Cómo prevenir el contagio
Las recomendaciones sanitarias apuntan a reducir el contacto entre animales infectados y poblaciones sanas. Entre las principales medidas se destacan:
- Mantener las aves en espacios protegidos y alejados de otros animales o personas.
- Evitar el contacto entre aves domésticas y aves silvestres.
- Proteger fuentes de agua y alimentos que puedan atraer fauna silvestre.
- Realizar limpieza y desinfección periódica de los criaderos.
- Controlar el ingreso de vehículos, utensilios y visitantes a los gallineros.
- Lavarse las manos con agua y jabón después de manipular aves.
- Aplicar protocolos de bioseguridad establecidos en la normativa vigente, como la Resolución 1699/2019.
La vigilancia epidemiológica y la notificación temprana de casos sospechosos constituyen los pilares de la estrategia de control impulsada por las autoridades sanitarias junto al sector productivo.
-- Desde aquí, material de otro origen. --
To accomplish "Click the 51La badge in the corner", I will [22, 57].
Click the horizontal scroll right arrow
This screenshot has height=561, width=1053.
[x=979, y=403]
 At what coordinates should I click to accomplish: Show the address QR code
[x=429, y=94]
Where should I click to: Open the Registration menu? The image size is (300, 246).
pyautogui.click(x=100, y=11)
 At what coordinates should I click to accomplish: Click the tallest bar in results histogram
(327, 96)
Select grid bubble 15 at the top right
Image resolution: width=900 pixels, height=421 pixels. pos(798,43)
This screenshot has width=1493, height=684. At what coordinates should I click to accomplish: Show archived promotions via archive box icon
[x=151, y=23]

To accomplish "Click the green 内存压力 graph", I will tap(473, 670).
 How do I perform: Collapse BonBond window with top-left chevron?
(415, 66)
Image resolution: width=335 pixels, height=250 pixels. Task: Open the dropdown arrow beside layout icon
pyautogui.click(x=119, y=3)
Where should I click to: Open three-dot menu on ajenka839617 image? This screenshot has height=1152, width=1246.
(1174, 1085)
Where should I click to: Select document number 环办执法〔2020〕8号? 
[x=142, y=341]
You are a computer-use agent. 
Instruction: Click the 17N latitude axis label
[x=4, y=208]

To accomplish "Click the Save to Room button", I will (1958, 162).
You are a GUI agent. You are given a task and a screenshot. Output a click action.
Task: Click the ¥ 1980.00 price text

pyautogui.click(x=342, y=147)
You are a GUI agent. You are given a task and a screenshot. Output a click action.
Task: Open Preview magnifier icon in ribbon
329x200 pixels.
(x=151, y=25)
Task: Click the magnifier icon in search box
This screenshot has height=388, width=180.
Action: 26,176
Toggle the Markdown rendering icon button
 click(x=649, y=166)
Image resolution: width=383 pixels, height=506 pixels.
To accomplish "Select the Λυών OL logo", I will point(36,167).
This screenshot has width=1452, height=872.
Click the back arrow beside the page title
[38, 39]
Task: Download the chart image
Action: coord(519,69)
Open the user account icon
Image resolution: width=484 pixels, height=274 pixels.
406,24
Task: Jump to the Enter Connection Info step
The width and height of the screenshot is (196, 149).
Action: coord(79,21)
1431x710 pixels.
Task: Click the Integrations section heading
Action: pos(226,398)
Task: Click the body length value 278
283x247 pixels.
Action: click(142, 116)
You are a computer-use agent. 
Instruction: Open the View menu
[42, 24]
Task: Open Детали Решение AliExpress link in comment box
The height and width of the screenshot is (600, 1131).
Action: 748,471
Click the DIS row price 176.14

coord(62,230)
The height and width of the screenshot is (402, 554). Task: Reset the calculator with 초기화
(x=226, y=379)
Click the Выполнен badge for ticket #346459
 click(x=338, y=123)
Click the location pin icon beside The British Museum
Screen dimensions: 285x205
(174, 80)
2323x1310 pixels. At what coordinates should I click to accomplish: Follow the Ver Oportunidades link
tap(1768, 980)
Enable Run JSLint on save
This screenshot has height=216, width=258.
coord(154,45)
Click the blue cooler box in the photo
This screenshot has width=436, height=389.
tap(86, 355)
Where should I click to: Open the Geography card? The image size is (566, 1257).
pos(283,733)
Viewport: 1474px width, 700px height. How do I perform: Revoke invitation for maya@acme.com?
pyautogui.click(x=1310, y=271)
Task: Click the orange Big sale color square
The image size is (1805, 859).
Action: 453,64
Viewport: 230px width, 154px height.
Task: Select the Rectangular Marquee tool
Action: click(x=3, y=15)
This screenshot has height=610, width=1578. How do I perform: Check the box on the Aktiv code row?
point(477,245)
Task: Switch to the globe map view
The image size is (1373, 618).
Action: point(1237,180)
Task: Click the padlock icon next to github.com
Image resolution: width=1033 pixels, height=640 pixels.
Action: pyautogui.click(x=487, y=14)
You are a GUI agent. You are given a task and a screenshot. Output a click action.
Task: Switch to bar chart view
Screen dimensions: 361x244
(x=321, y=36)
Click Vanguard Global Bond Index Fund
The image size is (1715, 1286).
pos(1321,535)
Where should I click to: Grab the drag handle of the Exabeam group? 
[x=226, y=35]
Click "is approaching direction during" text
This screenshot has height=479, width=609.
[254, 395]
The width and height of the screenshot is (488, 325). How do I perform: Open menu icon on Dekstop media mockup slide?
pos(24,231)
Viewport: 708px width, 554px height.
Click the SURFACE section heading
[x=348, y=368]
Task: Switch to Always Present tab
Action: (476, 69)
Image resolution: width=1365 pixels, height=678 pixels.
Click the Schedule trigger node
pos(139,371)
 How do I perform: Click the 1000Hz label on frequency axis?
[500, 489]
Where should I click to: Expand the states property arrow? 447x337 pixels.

Síntomas y formas de transmisión
La gripe aviar se transmite principalmente por contacto directo con animales infectados o a través de partículas respiratorias liberadas al toser o estornudar.
En los seres humanos, el período de incubación suele oscilar entre dos y ocho días. Los signos clínicos pueden confundirse con un cuadro gripal común e incluyen tos, fiebre, dolor de garganta, cefalea, dolores musculares y dificultad respiratoria.
Si bien existen tratamientos antivirales que pueden ser efectivos en fases tempranas, la enfermedad puede evolucionar hacia cuadros graves. La atención médica debe ser realizada por especialistas en infectología o, en el caso de niños, por pediatras.
La prevención continúa siendo la principal herramienta para limitar la expansión del virus, especialmente en zonas con actividad avícola o presencia de aves migratorias.